まもなく離縁予定ですが、冷徹御曹司の跡継ぎを授かりました
 そのときオフィス内が少しだけざわついたのを感じた。

 みんなの集まる視線につられて顔を上げると珍しい人が経理部に現れ、男性は涼しげな顔立ちで同僚の女性たちの目を潤す。

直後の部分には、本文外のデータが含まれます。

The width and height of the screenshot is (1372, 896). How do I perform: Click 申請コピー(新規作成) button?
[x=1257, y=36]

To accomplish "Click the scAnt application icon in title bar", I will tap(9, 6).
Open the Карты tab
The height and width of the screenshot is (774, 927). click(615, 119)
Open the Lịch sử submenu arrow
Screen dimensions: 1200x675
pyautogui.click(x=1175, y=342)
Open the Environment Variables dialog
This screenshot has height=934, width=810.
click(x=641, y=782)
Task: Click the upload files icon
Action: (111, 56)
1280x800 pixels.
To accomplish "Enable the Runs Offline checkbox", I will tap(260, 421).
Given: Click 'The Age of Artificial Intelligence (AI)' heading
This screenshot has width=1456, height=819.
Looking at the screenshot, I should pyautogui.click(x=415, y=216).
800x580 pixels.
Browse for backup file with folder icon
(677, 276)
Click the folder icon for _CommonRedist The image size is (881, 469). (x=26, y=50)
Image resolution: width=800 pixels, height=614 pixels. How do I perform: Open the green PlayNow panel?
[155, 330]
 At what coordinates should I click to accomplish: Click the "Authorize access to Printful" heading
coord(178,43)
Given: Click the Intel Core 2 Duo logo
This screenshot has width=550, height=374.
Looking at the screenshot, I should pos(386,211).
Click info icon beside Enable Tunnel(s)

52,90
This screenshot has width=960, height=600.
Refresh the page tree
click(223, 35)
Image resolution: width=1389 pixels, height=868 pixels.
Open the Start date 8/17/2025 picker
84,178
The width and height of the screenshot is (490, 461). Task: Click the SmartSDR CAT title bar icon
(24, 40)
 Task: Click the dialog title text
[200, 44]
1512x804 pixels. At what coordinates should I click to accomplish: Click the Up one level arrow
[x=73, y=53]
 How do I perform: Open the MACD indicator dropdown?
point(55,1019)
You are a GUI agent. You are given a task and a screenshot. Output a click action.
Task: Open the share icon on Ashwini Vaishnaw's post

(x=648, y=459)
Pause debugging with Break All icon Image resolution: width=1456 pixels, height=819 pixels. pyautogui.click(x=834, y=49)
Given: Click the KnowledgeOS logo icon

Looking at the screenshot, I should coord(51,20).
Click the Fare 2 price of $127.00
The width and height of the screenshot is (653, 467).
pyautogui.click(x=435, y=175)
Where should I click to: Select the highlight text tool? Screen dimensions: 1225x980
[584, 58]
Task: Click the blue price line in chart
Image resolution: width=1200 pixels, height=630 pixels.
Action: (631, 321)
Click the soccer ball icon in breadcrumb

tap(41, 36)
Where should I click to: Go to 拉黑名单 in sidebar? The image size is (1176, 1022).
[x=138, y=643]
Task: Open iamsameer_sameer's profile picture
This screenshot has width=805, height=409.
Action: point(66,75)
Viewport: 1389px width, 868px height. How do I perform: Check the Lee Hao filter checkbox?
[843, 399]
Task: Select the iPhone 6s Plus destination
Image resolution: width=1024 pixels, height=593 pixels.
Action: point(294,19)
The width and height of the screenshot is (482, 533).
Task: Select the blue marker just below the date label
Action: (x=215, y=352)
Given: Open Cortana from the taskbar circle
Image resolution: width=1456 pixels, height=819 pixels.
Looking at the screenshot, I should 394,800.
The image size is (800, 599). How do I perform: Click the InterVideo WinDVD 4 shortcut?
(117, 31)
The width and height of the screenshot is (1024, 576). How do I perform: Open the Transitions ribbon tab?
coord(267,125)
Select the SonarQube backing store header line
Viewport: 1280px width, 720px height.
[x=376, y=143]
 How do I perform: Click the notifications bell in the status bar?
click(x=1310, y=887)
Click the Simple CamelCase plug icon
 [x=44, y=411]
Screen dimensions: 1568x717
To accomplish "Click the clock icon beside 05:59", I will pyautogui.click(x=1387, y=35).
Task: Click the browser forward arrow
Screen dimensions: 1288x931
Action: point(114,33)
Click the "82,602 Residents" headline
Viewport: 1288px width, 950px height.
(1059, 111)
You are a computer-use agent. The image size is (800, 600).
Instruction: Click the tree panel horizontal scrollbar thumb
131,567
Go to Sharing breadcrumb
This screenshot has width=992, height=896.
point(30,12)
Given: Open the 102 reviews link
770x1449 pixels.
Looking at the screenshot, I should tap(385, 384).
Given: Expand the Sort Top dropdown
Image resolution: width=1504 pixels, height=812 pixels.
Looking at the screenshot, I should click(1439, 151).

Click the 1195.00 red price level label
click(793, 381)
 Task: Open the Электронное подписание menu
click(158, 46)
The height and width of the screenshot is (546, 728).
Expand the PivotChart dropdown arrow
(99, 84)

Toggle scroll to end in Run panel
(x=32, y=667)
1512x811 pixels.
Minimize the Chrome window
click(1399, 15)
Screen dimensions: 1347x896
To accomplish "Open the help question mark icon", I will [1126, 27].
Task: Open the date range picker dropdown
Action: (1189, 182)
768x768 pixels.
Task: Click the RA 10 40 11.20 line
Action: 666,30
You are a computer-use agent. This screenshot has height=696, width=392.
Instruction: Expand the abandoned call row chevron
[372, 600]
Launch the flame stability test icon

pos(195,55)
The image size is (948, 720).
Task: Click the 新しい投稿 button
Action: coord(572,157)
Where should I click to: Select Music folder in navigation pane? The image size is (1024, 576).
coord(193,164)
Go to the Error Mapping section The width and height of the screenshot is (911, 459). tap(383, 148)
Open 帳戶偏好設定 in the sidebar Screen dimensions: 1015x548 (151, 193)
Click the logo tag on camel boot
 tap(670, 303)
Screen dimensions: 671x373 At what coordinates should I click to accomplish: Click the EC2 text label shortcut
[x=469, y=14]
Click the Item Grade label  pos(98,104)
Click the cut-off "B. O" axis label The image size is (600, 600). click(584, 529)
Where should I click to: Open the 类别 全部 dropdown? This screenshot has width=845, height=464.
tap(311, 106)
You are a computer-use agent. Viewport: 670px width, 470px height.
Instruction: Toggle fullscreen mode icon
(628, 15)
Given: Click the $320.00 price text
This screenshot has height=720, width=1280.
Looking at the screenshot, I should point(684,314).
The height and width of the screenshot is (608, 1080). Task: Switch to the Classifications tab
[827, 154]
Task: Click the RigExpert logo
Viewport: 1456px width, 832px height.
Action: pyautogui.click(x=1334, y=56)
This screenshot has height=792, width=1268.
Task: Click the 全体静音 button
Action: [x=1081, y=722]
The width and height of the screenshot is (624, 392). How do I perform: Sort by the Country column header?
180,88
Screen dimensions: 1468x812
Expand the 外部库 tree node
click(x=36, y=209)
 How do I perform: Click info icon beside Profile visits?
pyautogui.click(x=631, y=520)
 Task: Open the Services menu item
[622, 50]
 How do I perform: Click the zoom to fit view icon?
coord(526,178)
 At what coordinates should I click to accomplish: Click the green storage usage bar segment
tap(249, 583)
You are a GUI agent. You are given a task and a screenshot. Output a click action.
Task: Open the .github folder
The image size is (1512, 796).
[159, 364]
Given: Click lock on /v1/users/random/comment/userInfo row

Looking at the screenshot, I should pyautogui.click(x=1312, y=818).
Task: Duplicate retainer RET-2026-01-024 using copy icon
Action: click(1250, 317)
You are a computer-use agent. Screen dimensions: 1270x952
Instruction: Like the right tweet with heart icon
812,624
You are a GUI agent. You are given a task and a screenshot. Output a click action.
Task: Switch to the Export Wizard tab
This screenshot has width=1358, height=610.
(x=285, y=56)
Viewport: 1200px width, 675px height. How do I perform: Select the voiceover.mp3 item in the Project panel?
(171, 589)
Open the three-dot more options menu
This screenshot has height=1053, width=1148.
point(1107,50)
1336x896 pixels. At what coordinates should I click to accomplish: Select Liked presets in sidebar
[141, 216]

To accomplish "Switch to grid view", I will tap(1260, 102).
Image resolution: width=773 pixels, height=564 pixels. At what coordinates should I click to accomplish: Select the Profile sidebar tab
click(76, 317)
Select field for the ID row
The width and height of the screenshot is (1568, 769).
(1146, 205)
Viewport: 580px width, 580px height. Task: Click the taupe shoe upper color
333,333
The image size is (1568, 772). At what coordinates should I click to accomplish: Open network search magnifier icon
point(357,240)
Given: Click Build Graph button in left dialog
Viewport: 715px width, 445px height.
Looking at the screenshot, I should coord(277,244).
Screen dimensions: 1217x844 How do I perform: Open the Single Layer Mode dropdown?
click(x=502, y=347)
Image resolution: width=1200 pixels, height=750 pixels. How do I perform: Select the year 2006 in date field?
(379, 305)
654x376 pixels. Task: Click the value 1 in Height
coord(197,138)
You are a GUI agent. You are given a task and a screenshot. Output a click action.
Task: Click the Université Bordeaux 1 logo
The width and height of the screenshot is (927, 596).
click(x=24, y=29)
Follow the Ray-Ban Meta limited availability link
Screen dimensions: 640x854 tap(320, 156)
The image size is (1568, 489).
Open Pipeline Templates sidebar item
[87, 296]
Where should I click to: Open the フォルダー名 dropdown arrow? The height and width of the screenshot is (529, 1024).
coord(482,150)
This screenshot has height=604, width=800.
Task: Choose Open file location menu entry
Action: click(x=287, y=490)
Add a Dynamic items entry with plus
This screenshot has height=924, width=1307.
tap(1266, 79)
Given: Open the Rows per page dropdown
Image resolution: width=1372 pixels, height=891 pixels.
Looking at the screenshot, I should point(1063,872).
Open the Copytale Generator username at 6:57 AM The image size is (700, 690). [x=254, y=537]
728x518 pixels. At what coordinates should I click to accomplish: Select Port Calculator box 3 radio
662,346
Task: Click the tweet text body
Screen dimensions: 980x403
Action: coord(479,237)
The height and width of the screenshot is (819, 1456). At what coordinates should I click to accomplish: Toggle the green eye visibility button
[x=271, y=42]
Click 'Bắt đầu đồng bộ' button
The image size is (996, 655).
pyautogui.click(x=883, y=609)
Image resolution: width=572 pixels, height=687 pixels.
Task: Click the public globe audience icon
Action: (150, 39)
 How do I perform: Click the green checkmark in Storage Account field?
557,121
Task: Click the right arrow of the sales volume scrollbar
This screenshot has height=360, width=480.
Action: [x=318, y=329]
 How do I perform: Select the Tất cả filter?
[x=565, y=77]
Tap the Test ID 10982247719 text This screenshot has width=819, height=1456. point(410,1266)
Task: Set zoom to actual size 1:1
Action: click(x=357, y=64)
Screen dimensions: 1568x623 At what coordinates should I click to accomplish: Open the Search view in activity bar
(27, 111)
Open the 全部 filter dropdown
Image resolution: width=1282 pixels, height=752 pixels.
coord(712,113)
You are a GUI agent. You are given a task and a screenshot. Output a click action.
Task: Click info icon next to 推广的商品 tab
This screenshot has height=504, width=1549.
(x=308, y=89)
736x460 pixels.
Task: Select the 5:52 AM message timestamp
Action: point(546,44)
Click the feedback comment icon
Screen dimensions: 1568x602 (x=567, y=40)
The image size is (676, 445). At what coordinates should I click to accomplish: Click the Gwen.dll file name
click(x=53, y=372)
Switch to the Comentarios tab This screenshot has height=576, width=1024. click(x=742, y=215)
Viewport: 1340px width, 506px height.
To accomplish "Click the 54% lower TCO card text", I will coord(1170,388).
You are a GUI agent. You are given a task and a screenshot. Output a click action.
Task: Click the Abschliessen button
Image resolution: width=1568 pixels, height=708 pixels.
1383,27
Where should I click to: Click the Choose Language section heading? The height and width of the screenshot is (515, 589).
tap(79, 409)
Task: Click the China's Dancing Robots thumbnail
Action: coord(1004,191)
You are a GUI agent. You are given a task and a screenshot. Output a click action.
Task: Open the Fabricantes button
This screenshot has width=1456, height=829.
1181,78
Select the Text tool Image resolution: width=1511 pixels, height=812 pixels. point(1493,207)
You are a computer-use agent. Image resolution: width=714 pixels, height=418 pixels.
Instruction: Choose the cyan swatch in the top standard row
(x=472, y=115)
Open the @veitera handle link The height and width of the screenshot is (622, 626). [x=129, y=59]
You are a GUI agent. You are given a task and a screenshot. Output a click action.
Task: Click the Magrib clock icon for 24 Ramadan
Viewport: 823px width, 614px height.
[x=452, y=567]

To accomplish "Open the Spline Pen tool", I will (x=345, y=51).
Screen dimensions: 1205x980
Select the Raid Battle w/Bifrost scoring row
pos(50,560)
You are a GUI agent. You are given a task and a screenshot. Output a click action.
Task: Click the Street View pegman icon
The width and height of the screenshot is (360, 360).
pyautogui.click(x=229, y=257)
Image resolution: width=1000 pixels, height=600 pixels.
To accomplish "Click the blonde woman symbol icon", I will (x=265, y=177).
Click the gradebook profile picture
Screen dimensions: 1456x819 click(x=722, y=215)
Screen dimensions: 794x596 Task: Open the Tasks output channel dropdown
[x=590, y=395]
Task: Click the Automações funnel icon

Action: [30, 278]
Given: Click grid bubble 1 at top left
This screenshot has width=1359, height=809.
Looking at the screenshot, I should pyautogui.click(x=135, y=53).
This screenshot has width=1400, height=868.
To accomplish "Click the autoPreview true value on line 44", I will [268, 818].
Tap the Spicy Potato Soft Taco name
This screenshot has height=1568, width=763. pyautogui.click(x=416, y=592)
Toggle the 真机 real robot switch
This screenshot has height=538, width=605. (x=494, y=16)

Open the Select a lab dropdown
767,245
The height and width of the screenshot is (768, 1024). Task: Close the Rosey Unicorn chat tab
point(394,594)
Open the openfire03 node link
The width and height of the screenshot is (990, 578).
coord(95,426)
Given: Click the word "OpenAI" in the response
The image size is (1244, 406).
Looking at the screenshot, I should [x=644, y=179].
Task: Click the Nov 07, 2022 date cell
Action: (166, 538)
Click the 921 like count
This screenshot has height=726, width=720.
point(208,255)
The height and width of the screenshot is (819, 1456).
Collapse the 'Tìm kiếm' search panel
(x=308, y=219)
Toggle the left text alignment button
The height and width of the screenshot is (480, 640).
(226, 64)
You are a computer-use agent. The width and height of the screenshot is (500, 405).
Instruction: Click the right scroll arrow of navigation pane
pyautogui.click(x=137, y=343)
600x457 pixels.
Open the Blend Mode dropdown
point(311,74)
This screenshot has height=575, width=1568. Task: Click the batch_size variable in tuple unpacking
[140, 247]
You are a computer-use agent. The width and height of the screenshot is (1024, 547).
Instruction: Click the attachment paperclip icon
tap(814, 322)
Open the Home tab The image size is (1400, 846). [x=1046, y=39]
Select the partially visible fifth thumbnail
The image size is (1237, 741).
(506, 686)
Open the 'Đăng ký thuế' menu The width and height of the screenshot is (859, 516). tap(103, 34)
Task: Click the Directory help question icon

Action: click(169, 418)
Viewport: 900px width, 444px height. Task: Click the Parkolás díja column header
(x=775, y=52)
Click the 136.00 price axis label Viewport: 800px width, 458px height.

 うっとりされる視線にも慣れたようにオフィスの中央を堂々と歩いて一直線にこちらに向かってきて、高そうなストライプ柄のスーツで私の前に立ち止まった。

「巧くんじゃないか」

 立ち上がったのも束の間、後方から一目散に出てきた部長が私を押しのける勢いですかさず前に立つ。

「珍しいね、どうかしたかい」

 先ほどとは打って変わって背筋を伸ばし声をかけにいく姿にレイナと目を見合わせる。部長のあからさまな態度の違いには部内全員の呆れた声が聞こえてきそうな勢いだ。

「お疲れ様です。これ、もしよかったら皆さんでどうぞ」

 少しトーンの高い爽やかな声で紙袋を差し出す彼は社内で知らない人はいないというほどの有名人。お得意の営業スマイルにやられた部長が二回り近く年の離れた彼にも腰を低くへこへことする相手だ。

「そんな気を使わなくてもよかったのに」
「いえ、今日も彼女に休みを取らせてしまったので。ご迷惑おかけしている経理部の皆さんにせめても」
「迷惑なんて大事な結婚式の打ち合わせなんだから。ねえ鷹宮さん」

 隣にいた私は突然話を振られ戸惑いながらははっと笑う。相変わらず彼の前では人が変わったようにゴマをすり、見ているこっちが恥ずかしくなる。

「土日はほとんど父に同行しているものでどうしても平日しか時間が取れなくて。そう言っていただけるとありがたいです」
「当たり前だよ。社長との約束はとにかく大切にね」

 何を隠そう彼は相屋を経営する相馬(そうま)社長の長男で、次期社長と言われている私の婚約者だ。

 三つ年上の彼は営業部を経て、数年前から社長の下で仕事を学んでいる。元々営業部にいた部長は彼が新卒で入社した時の直属の上司だそうで、そのころから誰が見ても分かるほどの特別扱いをしてきたようだ。